Carine Schermann

Carine Schermann

"All about challenge and knowledge sharing!"

College: Arts and Sciences
Degree Program: French
Degree: Doctoral

Award: Mellon/ACLS Dissertation Innovation Fellowship (2023)

 

Why FSU?

I was very interested in the Winthrop-King Institute for French and Francophone Studies, which organizes conferences and events that promote francophone literatures and cultures, inviting writers, poets, artists and scholars from around the world. I was invited to participate in one of their events in 2019 to present a non-academic multidisciplinary journal I had co-created in Haiti with some friends. Being able to come to Tallahassee, visit FSU's campus, meet the amazing professors in the Department of Modern Languages and Linguistics, and discover first-hand the scope and dynamism of the Winthrop-King; all this influenced my decision, and I am very happy with it.

Motivation to pursue a graduate degree

I have always been close to literature: reading, writing, and doing theater as a child and a teenager. When I was a literature student at La Sorbonne in Paris, my part-time job was to sell books in cultural venues for a Parisian bookstore. I would go to the Salon du livre, Salon de la poésie, conferences and events where people gathered around books. After my master’s, I went to live in Haiti, and there I worked with artists, young people, and grassroots organizers to organize cultural and social events in one of the capital’s major cultural centers, Fondation Connaissance et Liberté (FOKAL). On the side, I took part for a few years in a literary workshop, Atelier Jeudi Soir, where we would meet every Thursday to write and talk about literature. Leaving Port-au-Prince and leaving my job to pursue my PhD was a difficult decision. But it gives me the incredible opportunity to continue studying the intersection of literature, art, and social action: that precise space where everything becomes possible, and where each exchange holds a promise of change.

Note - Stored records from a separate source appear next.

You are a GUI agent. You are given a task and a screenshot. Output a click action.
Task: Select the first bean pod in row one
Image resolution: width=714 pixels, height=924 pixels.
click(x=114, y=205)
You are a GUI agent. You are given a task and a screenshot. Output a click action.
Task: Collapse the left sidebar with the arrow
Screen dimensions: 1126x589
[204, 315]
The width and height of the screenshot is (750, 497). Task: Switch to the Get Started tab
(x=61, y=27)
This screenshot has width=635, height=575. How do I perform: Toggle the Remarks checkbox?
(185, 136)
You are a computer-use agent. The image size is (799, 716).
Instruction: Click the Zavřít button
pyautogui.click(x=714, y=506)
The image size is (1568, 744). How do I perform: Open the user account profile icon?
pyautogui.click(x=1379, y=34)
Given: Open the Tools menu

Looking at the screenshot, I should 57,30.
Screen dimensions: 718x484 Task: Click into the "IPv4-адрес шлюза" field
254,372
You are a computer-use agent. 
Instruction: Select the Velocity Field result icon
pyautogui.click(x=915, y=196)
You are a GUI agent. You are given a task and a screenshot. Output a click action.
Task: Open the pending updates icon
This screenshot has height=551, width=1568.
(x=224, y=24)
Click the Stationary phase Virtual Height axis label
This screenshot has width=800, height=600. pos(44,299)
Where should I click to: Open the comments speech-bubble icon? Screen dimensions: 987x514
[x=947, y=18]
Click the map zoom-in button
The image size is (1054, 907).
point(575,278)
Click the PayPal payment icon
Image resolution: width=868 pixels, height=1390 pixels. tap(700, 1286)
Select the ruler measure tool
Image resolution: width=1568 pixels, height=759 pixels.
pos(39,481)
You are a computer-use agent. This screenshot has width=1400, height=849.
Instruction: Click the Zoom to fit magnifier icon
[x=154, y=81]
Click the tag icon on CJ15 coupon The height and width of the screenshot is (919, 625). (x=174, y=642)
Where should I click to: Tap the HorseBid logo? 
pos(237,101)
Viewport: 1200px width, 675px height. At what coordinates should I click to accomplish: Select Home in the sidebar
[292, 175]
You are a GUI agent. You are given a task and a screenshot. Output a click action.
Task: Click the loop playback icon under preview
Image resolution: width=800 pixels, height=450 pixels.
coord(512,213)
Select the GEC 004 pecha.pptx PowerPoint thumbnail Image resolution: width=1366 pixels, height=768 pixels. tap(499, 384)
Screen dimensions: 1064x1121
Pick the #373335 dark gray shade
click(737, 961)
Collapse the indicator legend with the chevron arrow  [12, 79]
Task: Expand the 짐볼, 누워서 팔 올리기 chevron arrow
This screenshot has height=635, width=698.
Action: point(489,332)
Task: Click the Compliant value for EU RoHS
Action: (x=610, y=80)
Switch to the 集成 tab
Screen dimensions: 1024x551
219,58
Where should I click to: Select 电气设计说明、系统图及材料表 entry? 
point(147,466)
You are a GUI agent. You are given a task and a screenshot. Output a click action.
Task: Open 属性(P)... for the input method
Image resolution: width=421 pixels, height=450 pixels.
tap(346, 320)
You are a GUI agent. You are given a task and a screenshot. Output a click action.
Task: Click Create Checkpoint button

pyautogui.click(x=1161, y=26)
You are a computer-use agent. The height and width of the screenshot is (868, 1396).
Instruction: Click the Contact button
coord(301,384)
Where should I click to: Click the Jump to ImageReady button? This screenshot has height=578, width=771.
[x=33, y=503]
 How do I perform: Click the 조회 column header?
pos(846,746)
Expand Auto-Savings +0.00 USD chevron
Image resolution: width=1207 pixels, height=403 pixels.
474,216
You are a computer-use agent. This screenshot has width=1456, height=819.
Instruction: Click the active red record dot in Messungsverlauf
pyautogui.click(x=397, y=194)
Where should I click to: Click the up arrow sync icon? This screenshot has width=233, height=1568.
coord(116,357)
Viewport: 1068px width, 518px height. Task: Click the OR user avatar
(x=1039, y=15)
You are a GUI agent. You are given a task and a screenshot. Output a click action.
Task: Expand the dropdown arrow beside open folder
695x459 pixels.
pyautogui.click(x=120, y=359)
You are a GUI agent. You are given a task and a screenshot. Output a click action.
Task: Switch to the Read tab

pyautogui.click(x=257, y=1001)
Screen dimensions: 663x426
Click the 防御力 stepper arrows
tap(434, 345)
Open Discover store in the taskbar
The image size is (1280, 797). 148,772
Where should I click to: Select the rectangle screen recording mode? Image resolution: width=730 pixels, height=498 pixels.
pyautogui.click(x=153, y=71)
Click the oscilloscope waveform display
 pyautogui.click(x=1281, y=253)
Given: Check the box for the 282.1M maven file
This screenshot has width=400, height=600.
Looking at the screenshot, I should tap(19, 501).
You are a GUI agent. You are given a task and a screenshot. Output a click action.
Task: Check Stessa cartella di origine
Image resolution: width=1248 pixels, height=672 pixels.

Importance and/or impact of research and work

My hope is that my research will allow people to (re)discover a Caribbean transnational history of resistance, through Haitian, Dominican and diasporic literature, art, music, social movements, and media that reveals the fabric of the Black imagination. I examine texts in French, Creole, Spanish, English, and I believe my work contributes to overcoming the disciplinary silos in which Haitian studies on the one hand and Dominican studies on the other can be confined.

Career aspirations

I wish to teach about the diversity of Afro-diasporic literature and cultures, and I aspire to produce research and educational material that can be used in the U.S. and the Caribbean, for students from all backgrounds. I can see myself working in academia, but I can also envision working for a cultural organization invested in collective care and social justice. The most important thing for me is to be connected to spaces and communities that are culturally turned towards the Caribbean and Afro-diasporic ways of life.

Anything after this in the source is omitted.